Here is another vote for the Shopsmith bandsaw, although mine is powered by the Mark 5 unit. I'm also using the 6X48 belt sander on the mark 5 to do all my blade grinding, and horizontal boring capacity to make handles.


----------



## l r harner (Nov 27, 2011)

i have a craftmen 12 inch and a roll n saw 14 inch 
let the saw do the work and get good blades 
making sure that you have proper tension on the blade will also help keep the cut on tracck 

that is the blade kerf and tooth TPI how wide is the blade all are things that can hell keep a cut straight


----------



## tgraypots (Nov 27, 2011)

mike, I rece tly asked the same question of my friends around here, and they recommended a DeWalt portaband with an attachment to hold it upright with a table. swagoffroad.com has the attachments.


----------



## l r harner (Nov 27, 2011)

wait are you wantig to cut wood or steel that can make a big differance in tools cause of SFPM on the blade


----------



## Pabloz (Nov 28, 2011)

+++++ to LR...it is an absolute fundamental necessity to determine SFPM based on material. This should have been qualified from the start.
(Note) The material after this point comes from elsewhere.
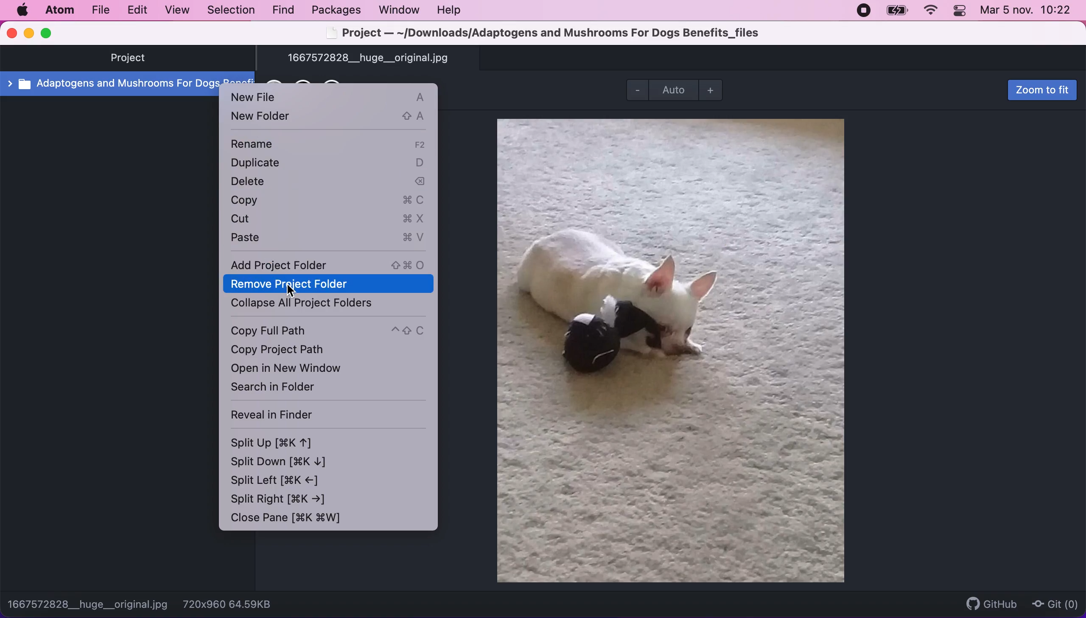  What do you see at coordinates (301, 350) in the screenshot?
I see `copy project path` at bounding box center [301, 350].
This is why I use 2 different saws 1) for wood and 2) for metal, even then the variables must be accurately calculated to achieve the best results. I guess the better answer would be a question...what is it you want to cut? The portable may not run fast enough for some materials and the 10-14" may not go slow enough for others. I really wish I could afford the Bob Loveless method and have one saw, drill press, mill, grinder, etc. for each application that way one doesn't have to do tedious calculations and adjustments. Actually, (if I remember correctly for a saw) the simplest method is one published in a machinest bed side reader that says something to the effect of, keep a minimum of 2 teeth in the material at all times and feed as fast as the blade will cut. For some this has become intuitive due to repetitive practice but to others it is an ongoing WIP.


----------



## Pabloz (Nov 28, 2011)

OOOPPPPSSS....should have also put SFPM= Surface Feet Per Minute which is a calculation of feed rate that machinest use which for a band saw can be refernced here:
http://vintagemachinery.org/math/sfpm.aspx


----------



## mhenry (Nov 28, 2011)

Thanks, so far for the information guys. I will be cutting wood.


----------



## Dave Martell (Nov 28, 2011)

The only advise I can give on this subject is to make sure that you can get the blades you want easily in the size the machine you're planning on buying uses.


----------



## WillC (Nov 28, 2011)

Touch wood :laugh:I seem to have been pretty lucky on that little dewalt bandsaw I bought second hand. The blade's that came with it seem fine and it cuts straight. There a bit of a rip off new though I would say.


----------